▶ _WHAT YOU HAVE TO DO_
Duplicate the items starting with the line containing "Describe the element at coordinates (681, 166)" and continuing through the line containing "at that location.", both ends included. Leave out the pictures.

▶ _STORED DATA_
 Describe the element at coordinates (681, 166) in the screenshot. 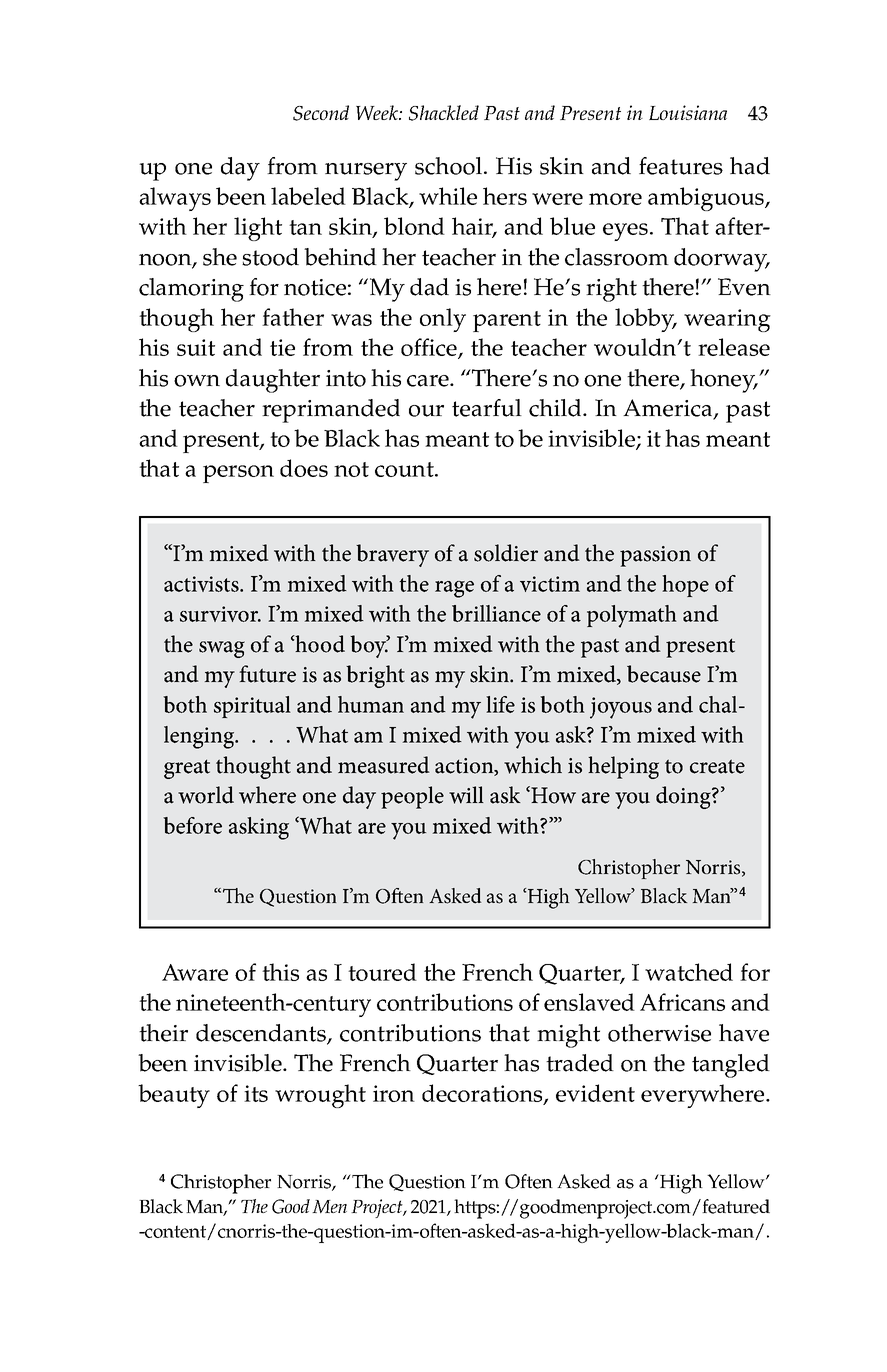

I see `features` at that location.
...
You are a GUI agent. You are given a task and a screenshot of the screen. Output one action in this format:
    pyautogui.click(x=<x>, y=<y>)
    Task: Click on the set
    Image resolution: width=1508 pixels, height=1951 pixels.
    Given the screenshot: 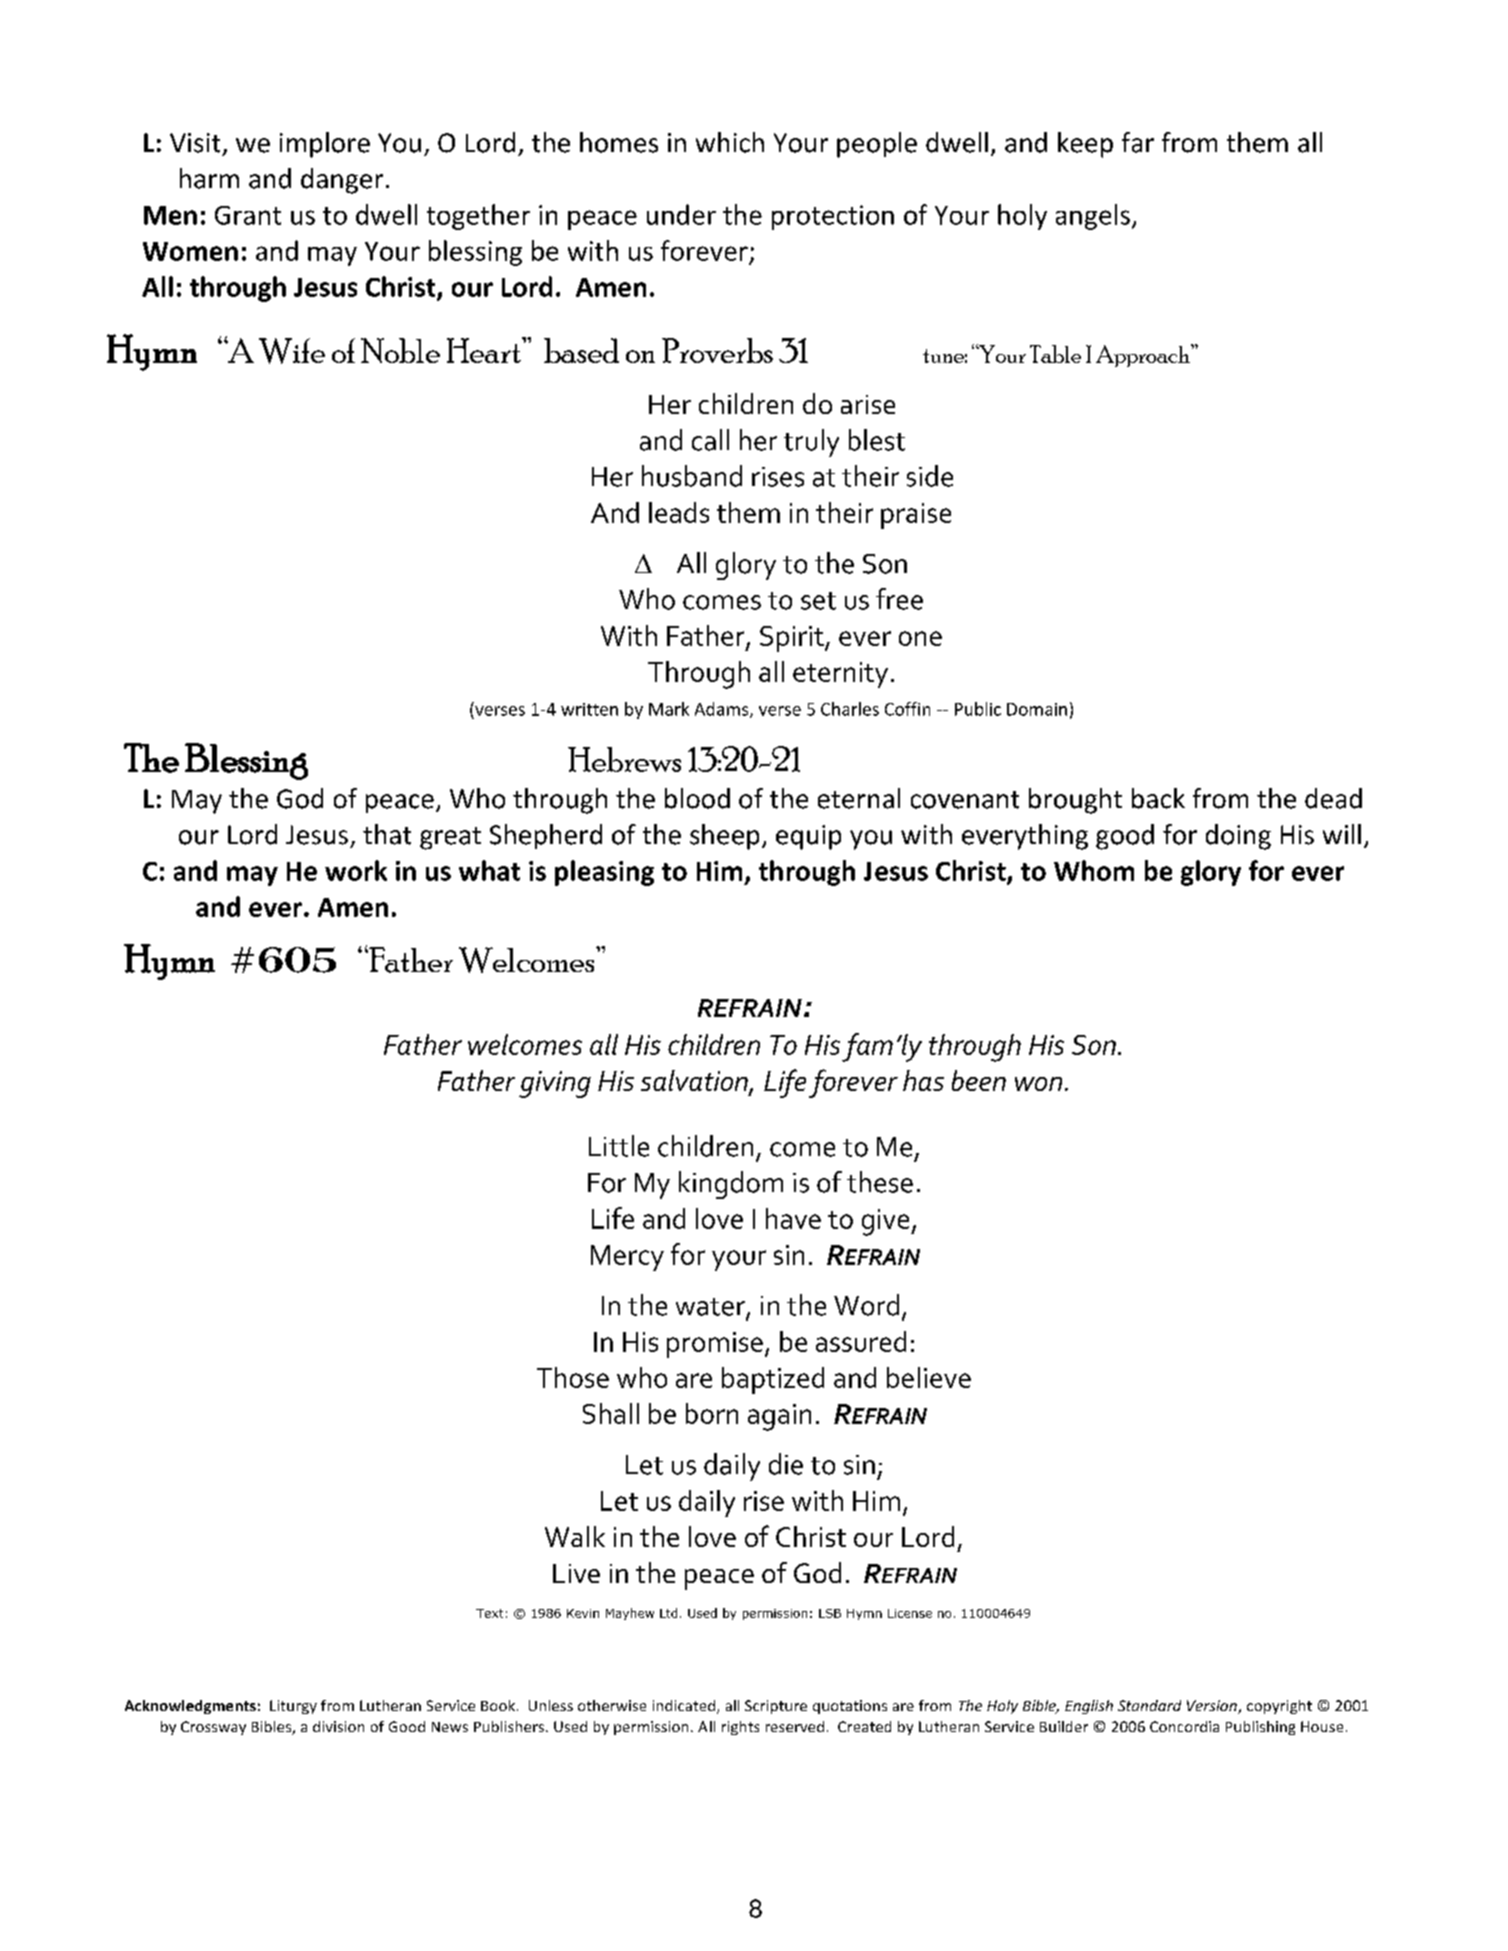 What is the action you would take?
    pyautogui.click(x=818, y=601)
* * *
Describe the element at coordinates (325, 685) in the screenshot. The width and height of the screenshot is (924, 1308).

▶ _ANSWER_
 Describe the element at coordinates (681, 166) in the screenshot. 

I see `features` at that location.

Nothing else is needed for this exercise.